"The community needs to understand that it is being well handled in concert with the state and territories, and the Commonwealth government," he said.
NSW Chief Health Officer Dr Kerry Chant said that two of the three cases involved men who had returned to Australia on the 6 and 9 January.
She said the flight details for one of the cases would be forthcoming, adding that with the other two cases, the symptoms surfaced "subsequent to their arrival [in Australia]".
"For two of the cases, they became quite unwell after the flight in. And so we do not believe they're infectious at the time of their international flight.
"We are taking this in a very precautionary way. We are contacting many people [who were on board the flights] and we don't want them to be unduly alarmed. It is about early protection.
"The [three] patients are not seriously unwell. We are encouraging people to come forward and get diagnosed."

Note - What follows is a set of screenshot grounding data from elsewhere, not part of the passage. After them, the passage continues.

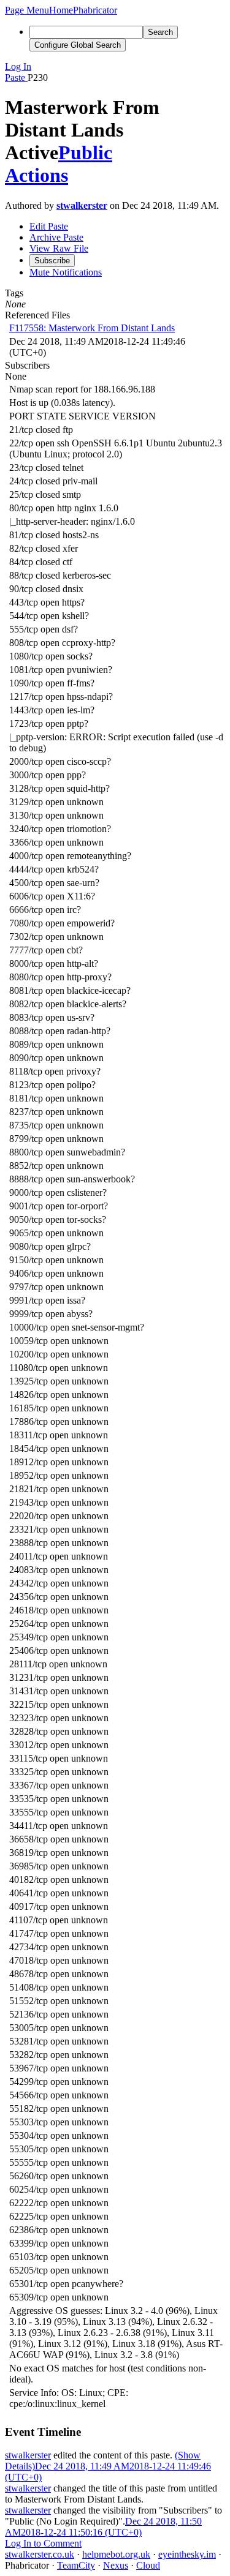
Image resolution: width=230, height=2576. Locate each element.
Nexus (115, 2565)
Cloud (148, 2565)
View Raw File (58, 248)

She said the health system and public health response is "robust", saying that cases have been quickly reported and tests conducted.
'No reason for alarm'
It comes after Victorian health officials confirmed Australia's first case of the deadly coronavirus.
The respiratory condition has been confirmed in a man who arrived from China last week, Victoria's Health Minister Jenny Mikakos said.
The Chinese man aged in his 50s tested positive for the virus on Saturday after visiting a GP on Thursday and going to hospital on Friday.
"There is no reason for alarm in the general community," Ms Mikakos said.
The man had been in Wuhan, the city of 11 million people and the epicentre of the outbreak, before catching a flight to Melbourne from Guangzhou on January 19.
Tests carried out in other Australian states
Meanwhile, four people in South Australia are undergoing tests as a precaution but authorities say the likelihood they actually have the condition is low.
In Queensland five people - including three from the Gold Coast - tested negative for the virus on Saturday, with four others given an all-clear earlier in the week.
Authorities are waiting for test results of one further possible case.
In Tasmania, a man in his 30s who travelled to Wuhan this month is being tested for the virus in Royal Hobart Hospital.
Travel warning raised
The Department of Foreign Affairs and Trade overnight raised the level of travel advice for Wuhan and Hubei province to "do not travel". The disease is listed as having "pandemic potential", allowing border measures to be enhanced.
Passengers arriving on all flights from China are being stopped and given health information about the virus, its symptoms and what to do if they become unwell.
Australia's Chief Medical Officer Brendan Murphy said it was important for people arriving from Wuhan - and those in close contact with them - to monitor for symptoms including fever, cough, sore throat, vomiting and difficulty breathing.
Chinese Australians cancel flights home as deadly coronavirus spreads
Experts are still learning about the virus.
"We don't know exactly how long symptoms take to show after a person has been infected but there is an incubation period and some patients will have very mild symptoms," Prof Murphy said.
China has confirmed 41 deaths from the virus, while more than 1000 people are now estimated to have been affected worldwide. Cases have been confirmed in 10 countries.
Federal and state chief medical officers held joint discussions on Saturday with health ministers expected to do the same.
Prime Minister Scott Morrison said the confirmation of a case in Australia had been anticipated and procedures are in place to manage the situation.
The infected man arrived in Melbourne on China Southern Airlines flight CZ321 from Guangzhou about 9am on January 19.
He has pneumonia and is in a stable condition, being treated in a negative pressure isolation room.
All passengers from the man's flight would be contacted as a precaution.
"He did not show any symptoms whilst he was on the flight so it's possible he wasn't contagious but there's a lot we don't know about this virus at this point," Ms Mikakos said.
The man had been staying with family and had not been out and about, which minimised the risk to the broader community, she noted.
He had also taken precautions by phoning ahead to the GP and hospital before attending and wearing a mask.
Airport screenings worldwide
Airports worldwide are screening passengers arriving from China, while Taiwan has banned anyone from Wuhan from going to the island.
Crossbench Senator Rex Patrick has called for all direct flights from China to Australia to be screened by biosecurity staff.
China has put millions of people in lockdown in an attempt to curb the virus from spreading while the 11 million residents of Wuhan have been told not to leave.
Health officials fear the transmission rate could accelerate as hundreds of millions of Chinese travel at home and abroad for the Lunar New Year, which begins on Saturday.
Scientists are beginning work on vaccination for the virus, with a team of Queensland researchers one of three teams around the world hoping to find a medication within six months.
The previously unknown virus strain is believed to have emerged late last year from illegally traded wildlife at an animal market.